The airline and travel industries have been remade by China over the last decade or so and a recent report from a leading consultancy shows that aviation’s pull to China will actually accelerate in the decades to come.
Over 40% of commercial passenger and freighter aircraft manufactured between 2019 and 2038 will be delivered to customers in Asia, according to the latest Cirium Fleet Forecast.
The 2019 Cirium Fleet Forecast for commercial jets and turboprops estimates that 48,860 new passenger and freighter aircraft will be delivered over the next 20 years, worth an estimated US$3.1 trillion. Passenger traffic is forecast to grow at 4.5% per year over the forecast period and freight traffic at 4.0%.
“The new Cirium Fleet Forecast shows that the centre of gravity in the aviation industry is shifting eastwards. By 2038, the combined Asia-Pacificand China fleet will increase its global share from 30% to 42%, followed by the North and Latin Americas (28%), Europe and Russia (21%), Middle East (6%) and Africa (3%),” said Rahul Oberai, VP Sales, APAC for Cirium.
The news comes at a time of increasing uncertainty. While 2019 marks the 10th consecutive year of global airline net profits, reaching US$225 billion for the cycle, annual passenger traffic growth is slowing.
“A growth slowdown isn’t surprising. The WTO’s World Trade Outlook Indicator is the weakest since 2010, and poor cargo traffic results in the first half of 2019 bear out a weakening market, exacerbated by the US-China trade dispute. With fuel comprising a quarter of airline costs, oil price volatility is also a concern,” said Oberai.
The 2019 Cirium Fleet Forecast used Ascend by Cirium’s 2019 Full-Life Base Values to estimate the total value of new deliveries at around US$3.1 trillion. This is a more pragmatic way to predict actual business values than the manufacturer list prices often used in other forecasts.
“The industry has a firm-order backlog of over 14,000 aircraft, or more than seven years of production at current rates. Looking long-term, the global commercial aircraft fleet will grow by almost 25,000 — or 3.4% annually — to meet traffic growth forecasts. This will take the operational aircraft fleet to 54,500 by the end of 2038, of which 46,800 will be passenger jets,” Rob Morris, Global Head of Consultancy, Ascend by Ciriumsaid.
Airbus and Boeing will remain the largest commercial aircraft OEMs, collectively delivering an estimated 79% of aircraft and 87% by value through 2038. However, there is also US$400 billion worth of demand for other OEMs or new programmes.
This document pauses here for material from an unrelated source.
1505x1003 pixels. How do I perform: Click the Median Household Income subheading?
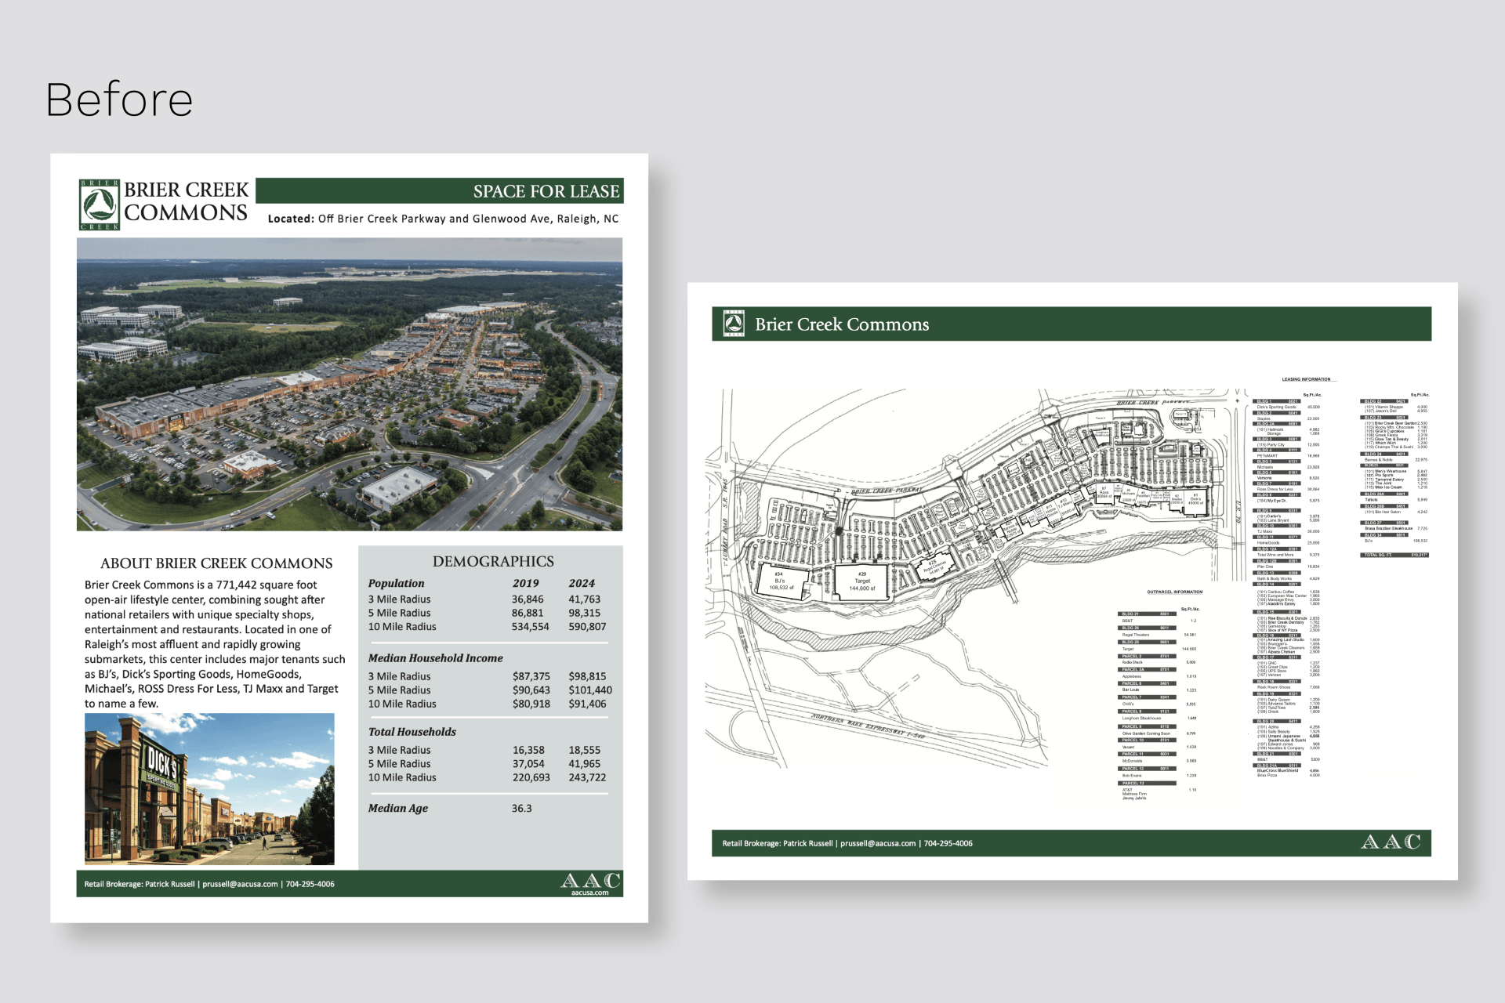tap(436, 658)
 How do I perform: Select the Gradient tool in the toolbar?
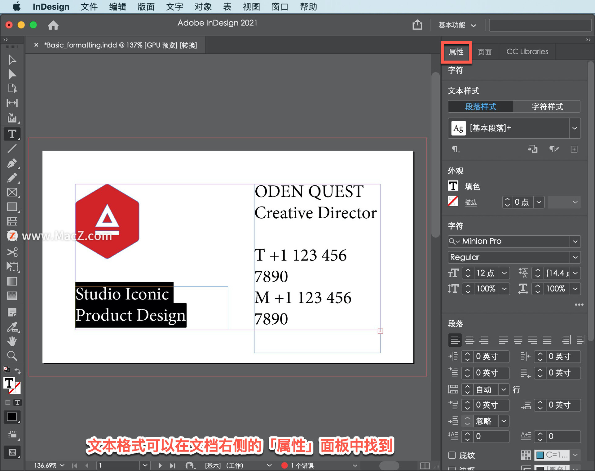pyautogui.click(x=12, y=281)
The single-aisle and twin-aisle fleets will expand the fastest, at close to 4% annually, with regional aircraft growing more modestly at around 1% and freighters at just over 2%. In the passenger market, single-aisle jets will account for 67% of deliveries and 52% of delivery value, with the core of this US$1.6 trillion market continuing to be the 150-seat size, typified by the Airbus A320neo and Boeing 737 Max 8.
In the regional segment, the turboprop market is expected to be worth US$57 billion, led by the 70-seat sector, with potential for a larger 90 plus-seat size in the 2030s.
“This sector is experiencing change, with De Havilland now manufacturing the Q400 and China developing its MA700 programme. Although we don’t have a hybrid-electric airliner in this forecast, it will almost certainly be the next powerplant direction for this market,” said Morris.
The Cirium Fleet Forecast predicts almost three-quarters of aircraft presently in service will be permanently retired during the next 20-years, including 19,900 passenger aircraft and 2,070 freighters. An additional 2,180 passenger aircraft will be converted for freighter service.
“We use a survivor curve analysis, based upon Cirium Fleets Analyzer’s rich aircraft histories, that specifies an average economic life of 22 years for single- aisle aircraft and 20 years for twin-aisles. About 53% of new commercial jet and turboprops will be for fleet growth and 47% for replacement over the forecast period,” said Morris.
As this report and the internal estimates from Airbus and Boeing show, aviation’s pull to China is going to accelerate in the years ahead. Buckle up.